Excitation-Contraction Coupling: This is the mechanism by which electrical depolarization (excitation), results in contracton in a cardiac myocyte. Calcium acts as the secondary messenger making that coupling.
Adult Cardiac Myocyte - Calcium Regulation during contraction and relaxation:

Neonatal cardiac myocyte - Calcium regulation during contraction and relaxation:
In neonatal cardiac myocyte, SR is sparsely developed and poorly organized. So, CICR can not fully function/support cardiac contraction in the newborn. Therefore, neonatal cardiac myocytes depend on trans-sarcolemmal influx of calcium (via L-type Calcium channels & NCX). NCX operates in "reverse" direction during systole in this situation and "forwards" during diastole. NCX plays a major role in calcium homeostasis in neonate.
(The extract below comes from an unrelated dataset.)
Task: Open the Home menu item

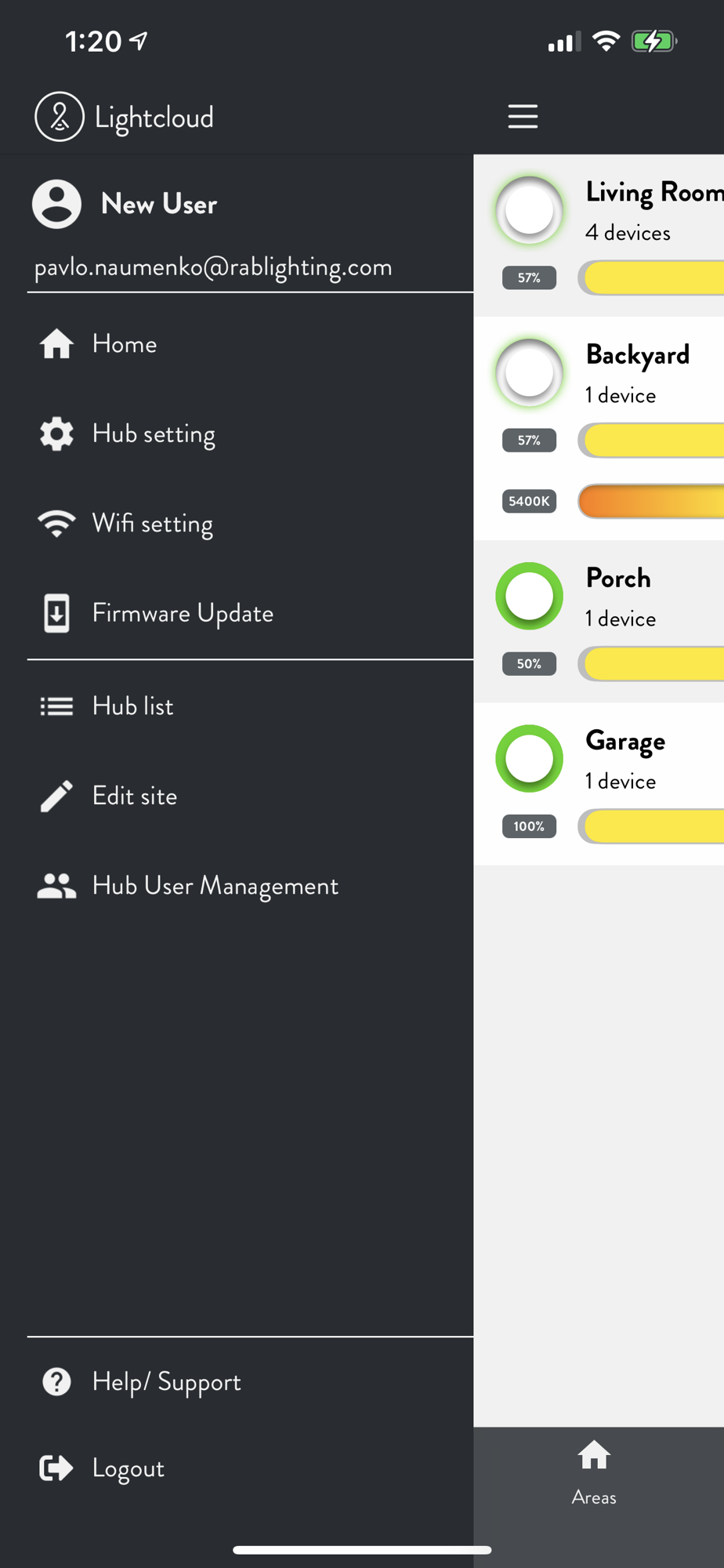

1) T-tubules: Invaginations of sarcolemma that help to increase the cell surface area for a given cell volume. T-tubules bring more of the sarcolemmal L-type Calcium Channels in proximity to ryanodine receptors of the SR. Thus, T-tubules enhance the efficiency of CICR. However, in neonatal cardiac myocyte, the T-tubules are absent, which impose a substantial impediment to sarcolemma to SR coupling.
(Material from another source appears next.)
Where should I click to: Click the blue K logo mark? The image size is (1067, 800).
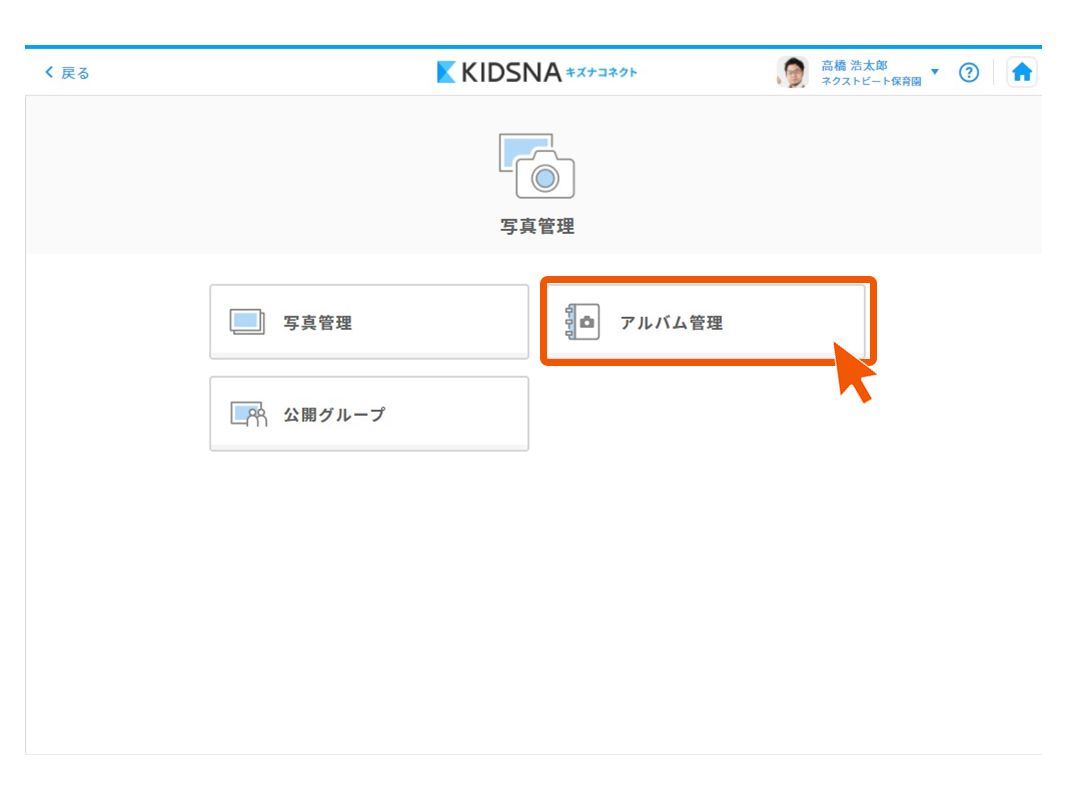point(446,72)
2) Sodium-Pottasium Pump (Na,K-ATPase): This pump, present in sarcolemma maintains an appropriate Na gradient across the membrane. This pump exists in different isoforms. Different isoforms have different senstivity and response to cardiac glycosides - which may explain the relatively high tolerability of neonates and infants to Digoxin.
3) Calsequestrin: Major calcium storing protein inside SR. Activity of calsequestrin increases progressively with development.
4) Actin and Myosin have different isoforms for heavy and light chains - which increase in sensitivity to calcium with increasing maturity, thus influencing inotropy and lusitropy of the cardiac myocyte.